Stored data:
________________

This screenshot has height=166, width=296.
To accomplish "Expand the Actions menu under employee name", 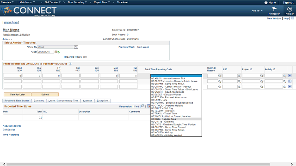I will [x=7, y=39].
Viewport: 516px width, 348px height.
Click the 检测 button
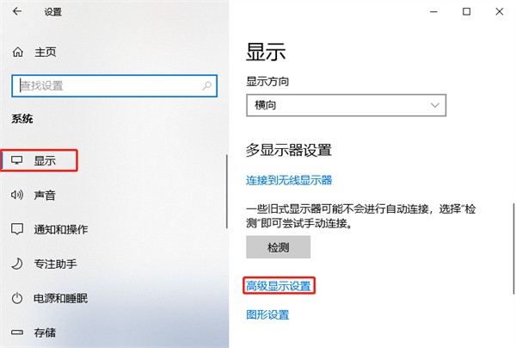pos(278,247)
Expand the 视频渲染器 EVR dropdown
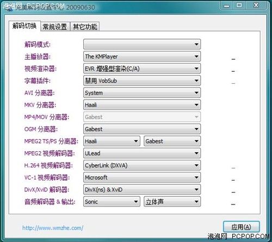Screen dimensions: 272x242 pos(142,69)
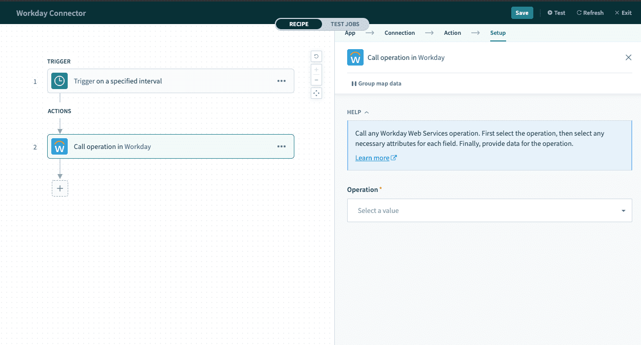641x345 pixels.
Task: Zoom out on the recipe canvas
Action: pyautogui.click(x=316, y=80)
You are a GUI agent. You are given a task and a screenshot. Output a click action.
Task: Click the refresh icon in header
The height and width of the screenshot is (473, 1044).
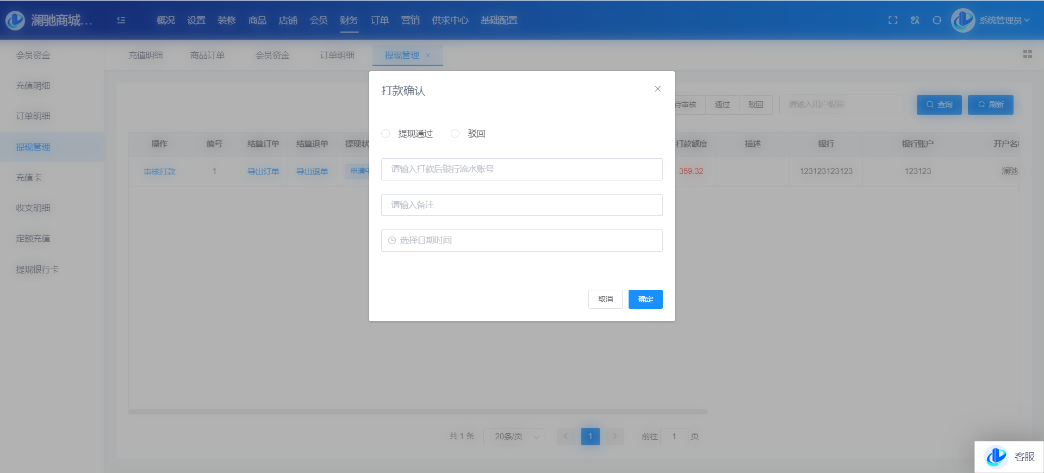click(x=937, y=20)
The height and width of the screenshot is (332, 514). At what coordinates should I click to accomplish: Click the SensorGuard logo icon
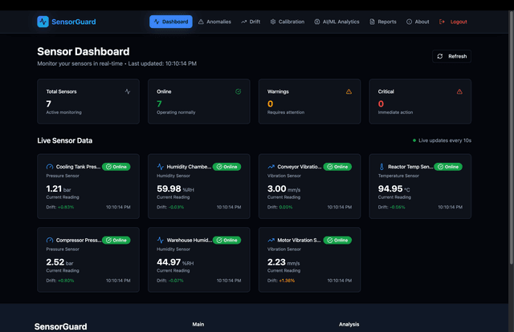(43, 22)
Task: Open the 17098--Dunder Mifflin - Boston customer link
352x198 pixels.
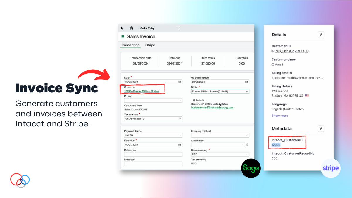Action: [142, 91]
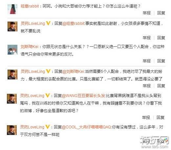Open the @WANG豆豆要留长头发 mention link
Screen dimensions: 171x150
click(x=84, y=96)
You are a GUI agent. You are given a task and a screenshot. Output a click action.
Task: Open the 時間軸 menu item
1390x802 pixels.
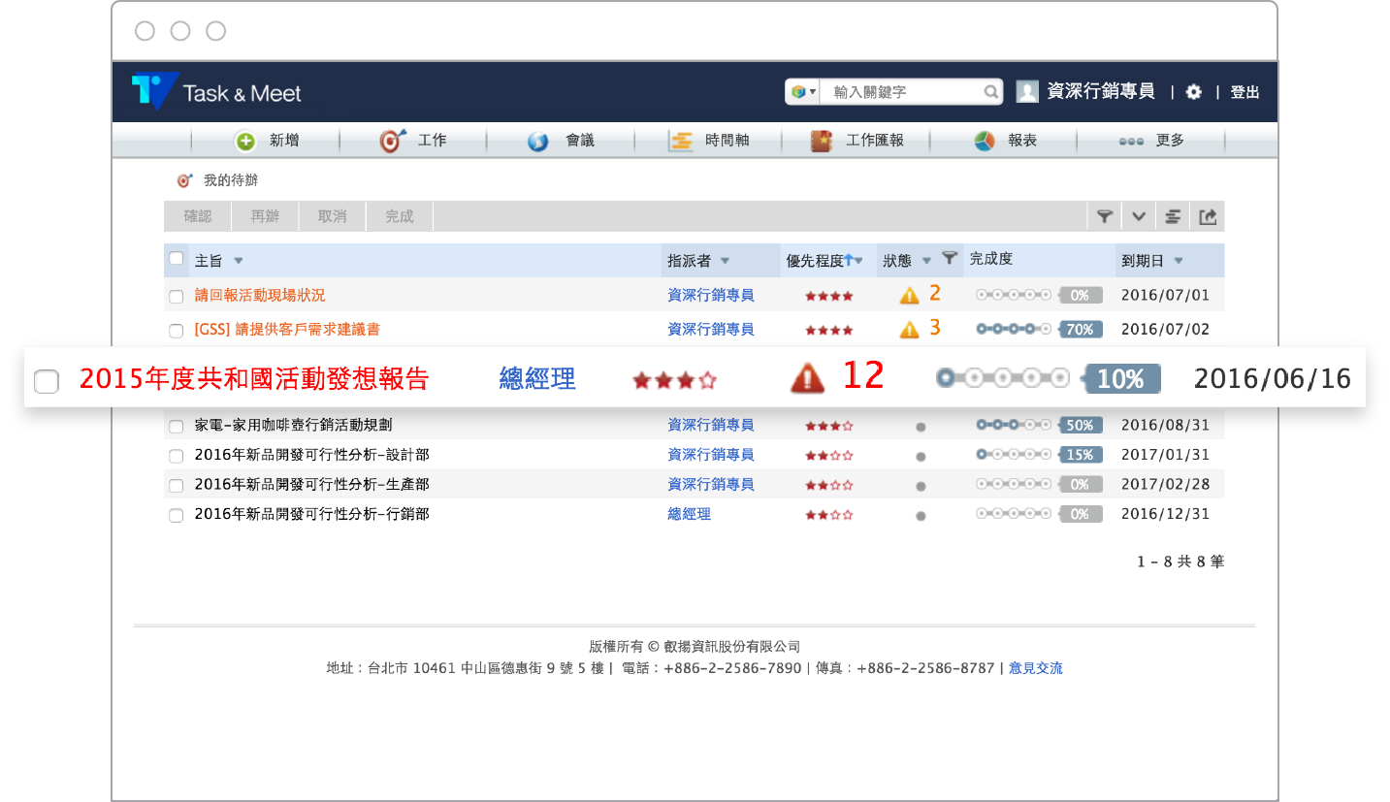click(x=709, y=141)
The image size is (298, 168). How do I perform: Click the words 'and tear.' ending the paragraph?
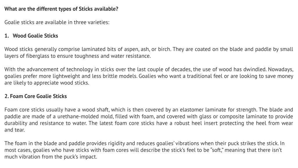15,130

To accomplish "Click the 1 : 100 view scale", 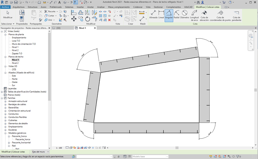I will (59, 148).
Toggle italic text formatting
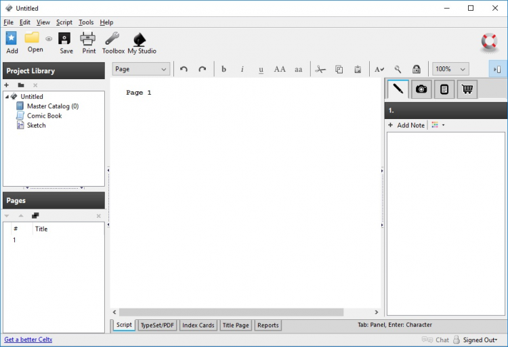 point(242,69)
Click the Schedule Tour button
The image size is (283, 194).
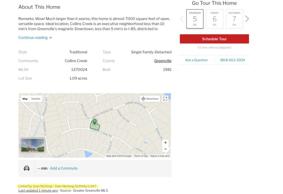pos(214,39)
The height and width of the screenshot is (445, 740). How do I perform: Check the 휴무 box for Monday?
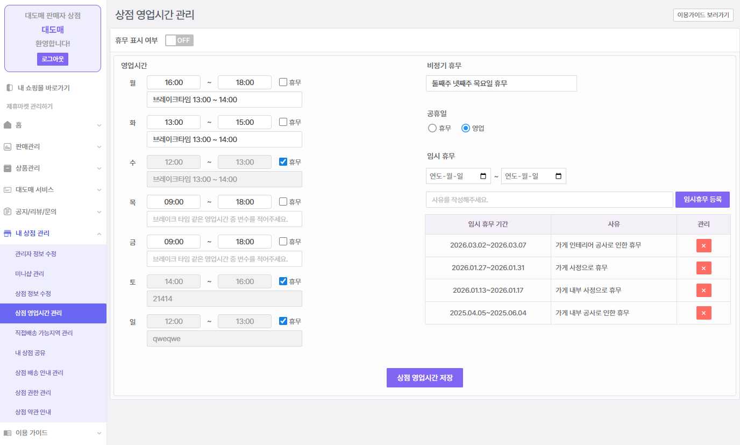pos(283,82)

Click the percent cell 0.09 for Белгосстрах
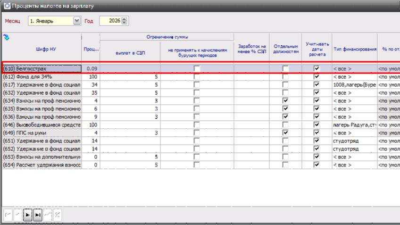point(90,68)
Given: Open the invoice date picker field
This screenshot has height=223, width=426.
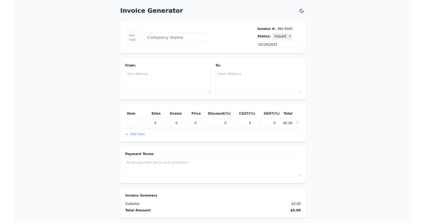Looking at the screenshot, I should coord(279,44).
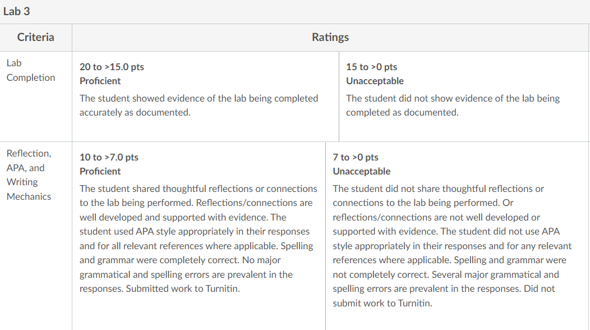Click 'did not share thoughtful reflections' text

click(x=439, y=189)
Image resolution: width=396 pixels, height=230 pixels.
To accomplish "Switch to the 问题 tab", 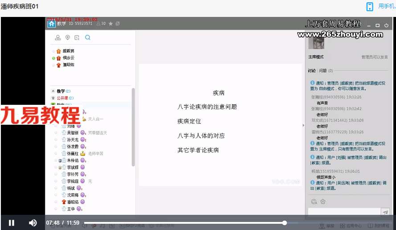I will (323, 70).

________________

» **WHAT THIS TASK INVOLVES**
Output only the lines above from the one containing "Click the Schedule Tour button" to the one containing "Given: Open the invoice date picker field", both included, exactly as written and with no pictures.

» **ANSWER SPACE**
Click the Schedule Tour button
The image size is (283, 194).
pos(214,39)
The height and width of the screenshot is (445, 740). How do I perform: Check the 휴무 box for Monday?
pos(283,82)

Click the percent cell 0.09 for Белгосстрах
point(90,68)
Given: Open the invoice date picker field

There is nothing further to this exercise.